## [Document segment]

# A S A london ky



## carlosii (Feb 25, 2007)

i guess i'm goin'...although i sometimes consider it more as punishment for my misbehaviour as a youth. i don't like the hills, i don't like the simms where the targets are in the shadows and you shoot out of the sun...i don't like jacked up motel rates...but i do like to shoot any and every ASA pro am...usual geezer class.


----------



## nickel shooter5 (Dec 26, 2009)

I'm in. duno what class yet, but enjoy going to KY. My only pro am of the year


----------



## Kstigall (Feb 24, 2004)

I'll be slapping asis in K45!!! :becky:

As many times as I've been to London,KY I've NEVER shot the Simms course. It is the most unappealing course I've EVER seen and that includes local stuff! It is also overall the worst practice range that I've shot. However, the courses so far have been very good. I like the variety that the hills bring to a course.


----------



## J Whittington (Nov 13, 2009)

After missing La and Tx, I hope we will be able to attend KY.


----------



## wsbark01 (Feb 26, 2009)

carlosii said:


> i guess i'm goin'...although i sometimes consider it more as punishment for my misbehaviour as a youth. i don't like the hills, i don't like the simms where the targets are in the shadows and you shoot out of the sun...i don't like jacked up motel rates...but i do like to shoot any and every ASA pro am...usual geezer class.


I'm with ya on the Simms and hills! I changed to Open B so I could stay in the swamp instead of the hills! Not sure about the hotels, we got our for $59 a night. I will be rocking my Hoyt Ulta Elite!


----------



## hagan525 (Jan 29, 2012)

Ill be there in open b with my Athens Affliction! Never been to this one so hope it's good!


----------



## Bowhunter163 (Sep 25, 2012)

Ill be there . My second pro am ever . Shooting Novice with a Pearson Marxman.


----------



## 4him (Jan 14, 2011)

K45, New Breed Eclipse.


----------



## tmorelli (Jul 31, 2005)

Kstigall said:


> I'll be slapping asis in K45!!! :becky:


Is that how you roll?


----------



## Barn Burner Strings (Sep 10, 2011)

Ill be there trying to repeat my performance from Paris. Shooting K45 with my Apex, Shrewd site scope and bars and of course my barn burner strings.


----------



## ABTABB (Apr 4, 2007)

K-45 Here.! I've always enjoyed Kentucky, and always seem to shoot good there.. 
Then again I've never shot the dreaded power lines (other than the Sims)..


----------



## cenochs (May 2, 2007)

## [Raw data]
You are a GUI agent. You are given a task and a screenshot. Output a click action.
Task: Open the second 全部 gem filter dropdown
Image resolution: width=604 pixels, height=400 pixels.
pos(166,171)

## [The tasks]
**a)** In the forum thread about the London, Kentucky pro am, what class and bow does Bowhunter163 say they will shoot?
**b)** Retype everything in the forum thread from "## Barn Burner" down to "shoot good there..".

## [The replies]
**a)** Novice class with a Pearson Marxman.

**b)**
## Barn Burner Strings (Sep 10, 2011)

Ill be there trying to repeat my performance from Paris. Shooting K45 with my Apex, Shrewd site scope and bars and of course my barn burner strings.


----------



## ABTABB (Apr 4, 2007)

K-45 Here.! I've always enjoyed Kentucky, and always seem to shoot good there..